Sunday 22 April 2012

The beginning of a new chapter


Well, this will be my last entry for now. The journey from south Nicaragua to Cancun was not something that I had been relishing, but it threw up a couple of pleasant surprises along the way. Nicaragua through Honduras and El Salvador on to Guatemala was relatively straight forward (capital city to capital city). They were some fairly long days on the buses but I am pretty equipped to deal with that. Drink a beer, munch on a valium and sit there watching films in Spanish. Across south and central America they seem to have an obsession with Steven Segal and Adam Sandler. I saw some pretty shifty looking scenes along the way and our hotel in El Salvador had a guy with a shotgun stood outside of the entrance. In fact there seemed to be random people (not just army and police) walking around the streets with guns slung over their shoulders. 

The section of the journey that I was not particularly looking forward to came upon arrival in Guatemala City. I left El Salvador at 5am and arrived in the city at 10.30am not really knowing what I was supposed to be doing from there. It really can be a ball ache not carrying a lonely planet guide, but most of the info you need can usually be gleaned from web forums and other travellers. I had the name of a bus company that went from Guatemala to Belize City, so I got in a taxi and headed to this terminal. Upon arrival it was immediately obvious that this was a very, very rough area of town. The terminal itself was a complete shithole, and I felt pretty nervous about the looks that I was drawing (especially as there was not another westerner in sight.) This is not uncommon, but the place felt menacing.
When I went up to the counter and asked when the next bus to Belize was I was a worried to be told that it was not for another ten hours. In addition to this the guy behind the desk was telling me that the ticket cost $45, which was extortionate considering that I had come from Nicaragua to Guatemala for $55. I was umming and ahhing a bit and there was a steady queue of locals building behind me. I could not help feeling that I was subject to the usual gringo tax, and as someone tapped me on the shoulder I was expecting them to either punch me or tell me to move along. When I looked around a hefty guy was staring at me and I thought he was going to chin me. Instead he calmly explained in good English that the attendant was trying to rip me off. He told me that the bus he was going to put me on only actually went to the border and then I would be stuck there at 4am until the border opened at 8am, after which I would have to take another bus (even though the attendant told me it went all the way to Belize City).

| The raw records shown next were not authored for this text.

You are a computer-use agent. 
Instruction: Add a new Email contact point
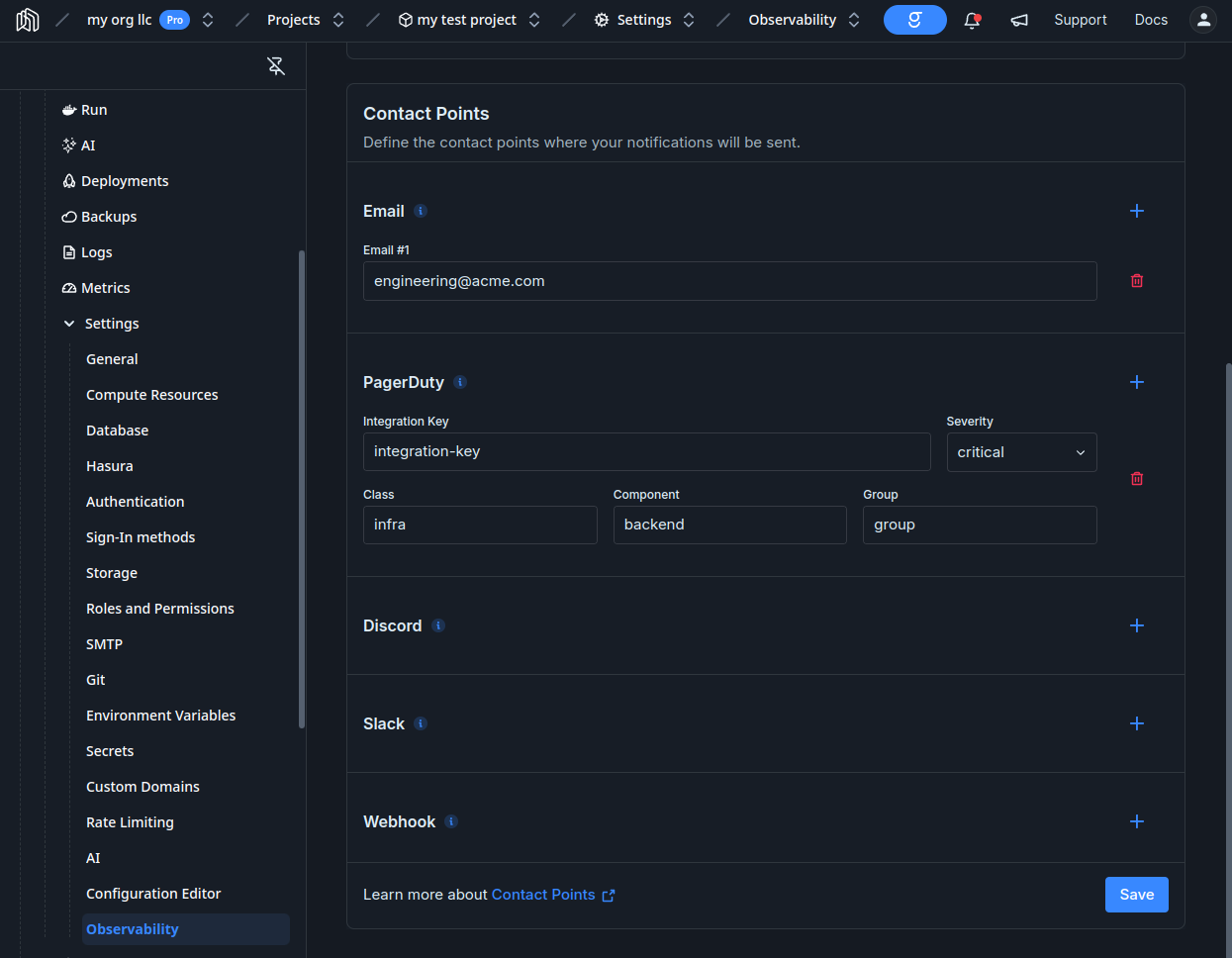[x=1137, y=211]
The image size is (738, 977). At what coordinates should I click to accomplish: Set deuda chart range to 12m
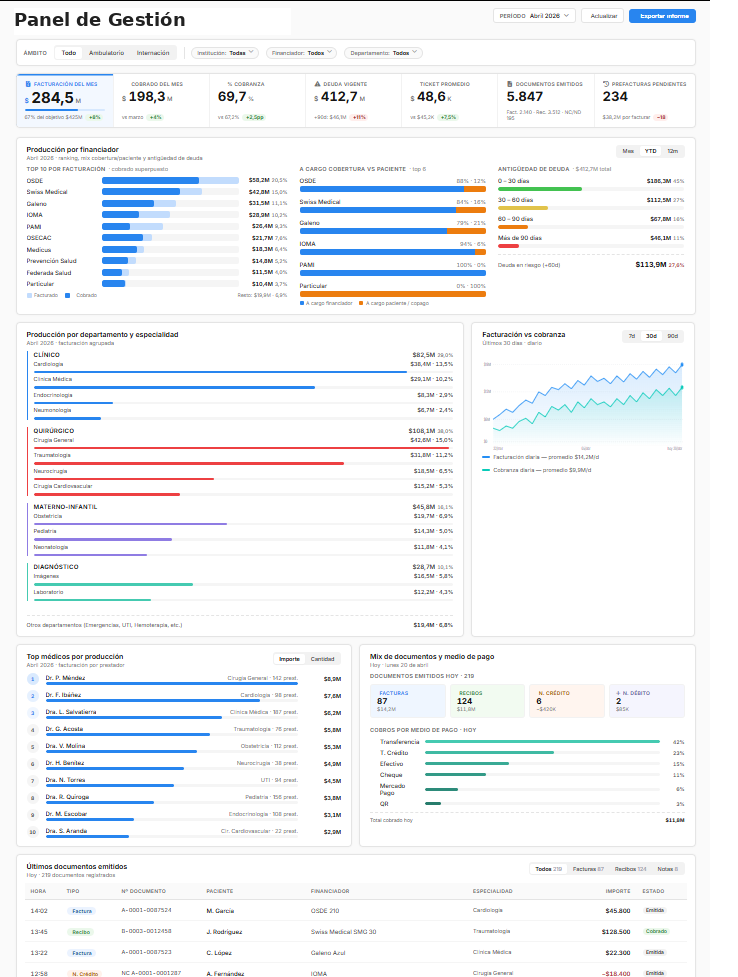(672, 151)
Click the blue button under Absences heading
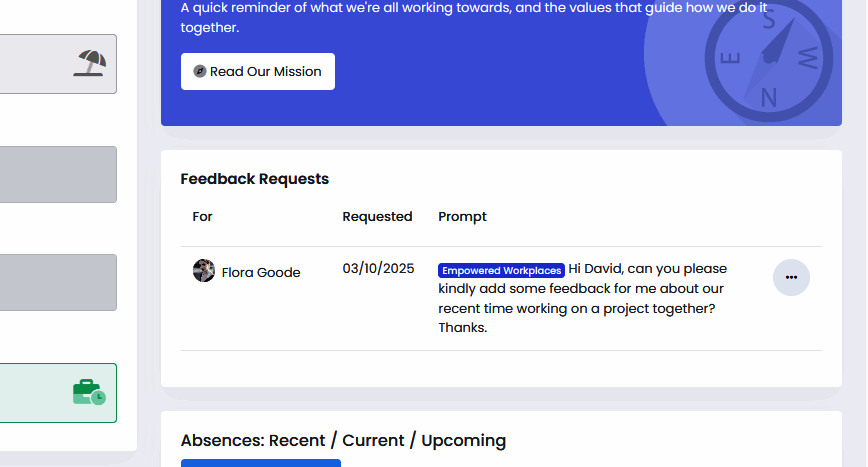Screen dimensions: 868x467 (260, 463)
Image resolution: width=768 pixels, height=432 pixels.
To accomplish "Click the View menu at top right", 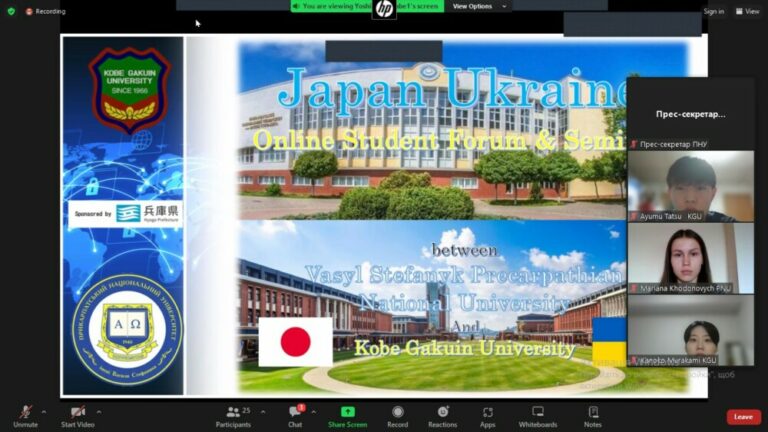I will coord(747,11).
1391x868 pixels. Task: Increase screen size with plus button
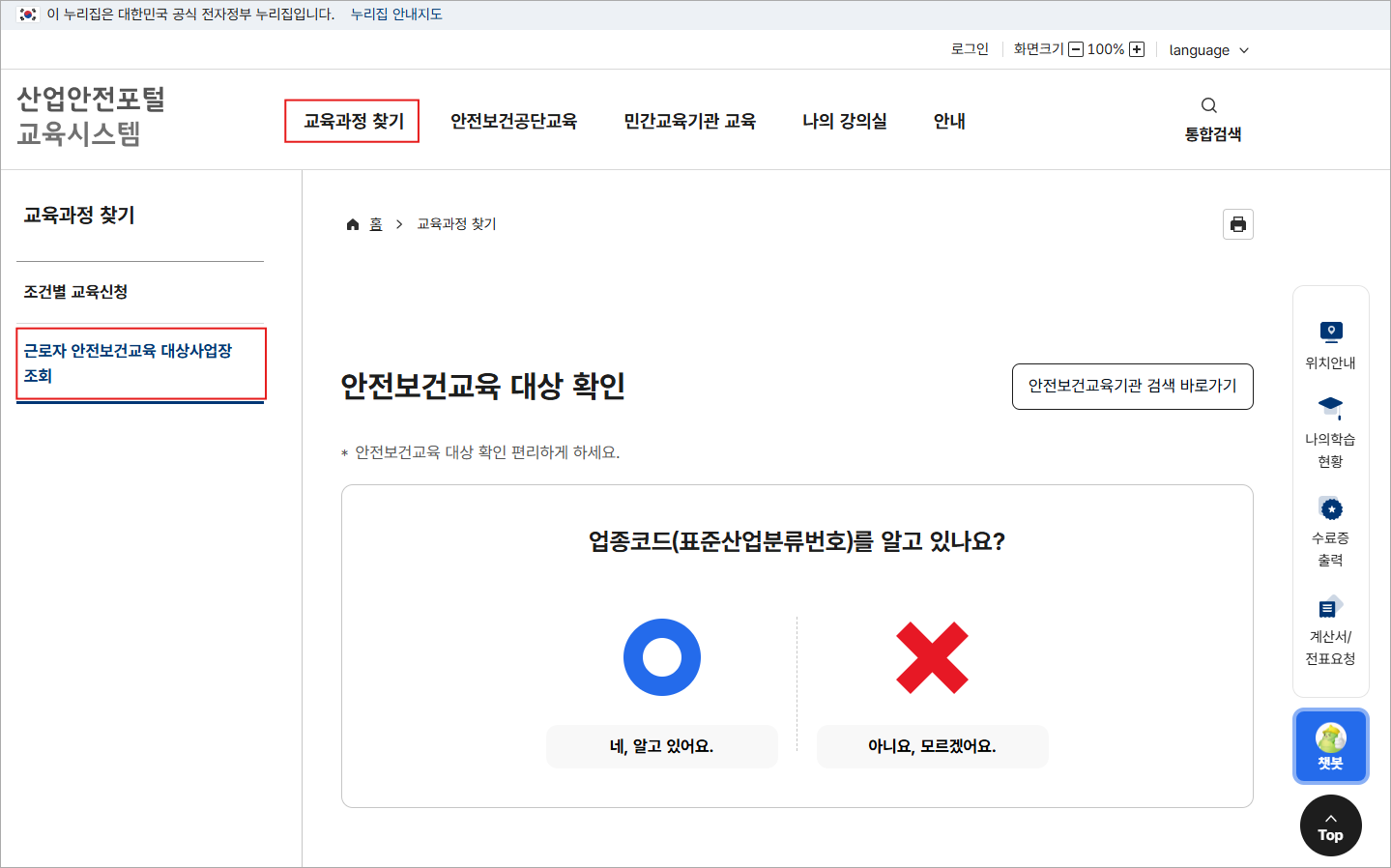pos(1137,49)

The guy who was trying to help me told me he was actually going to Belize City at 10pm, and if I wanted to, I could go with him and spend the rest of the day around his place in Guatemala City, as it was not safe in the area I was in. Naturally I was sceptical, but he was in a queue for a bus ticket anyway, and the ticket he was buying was $15 instead of the $45 that I had been quoted. Normally I would have been very cautious about accepting the invite back to his place, but looking around I weighed it up and decided that either way I was probably going to get mugged and bummed - so I may as well go ahead and accept his offer. This turned out to be one of the best decisions that I have made in a long time.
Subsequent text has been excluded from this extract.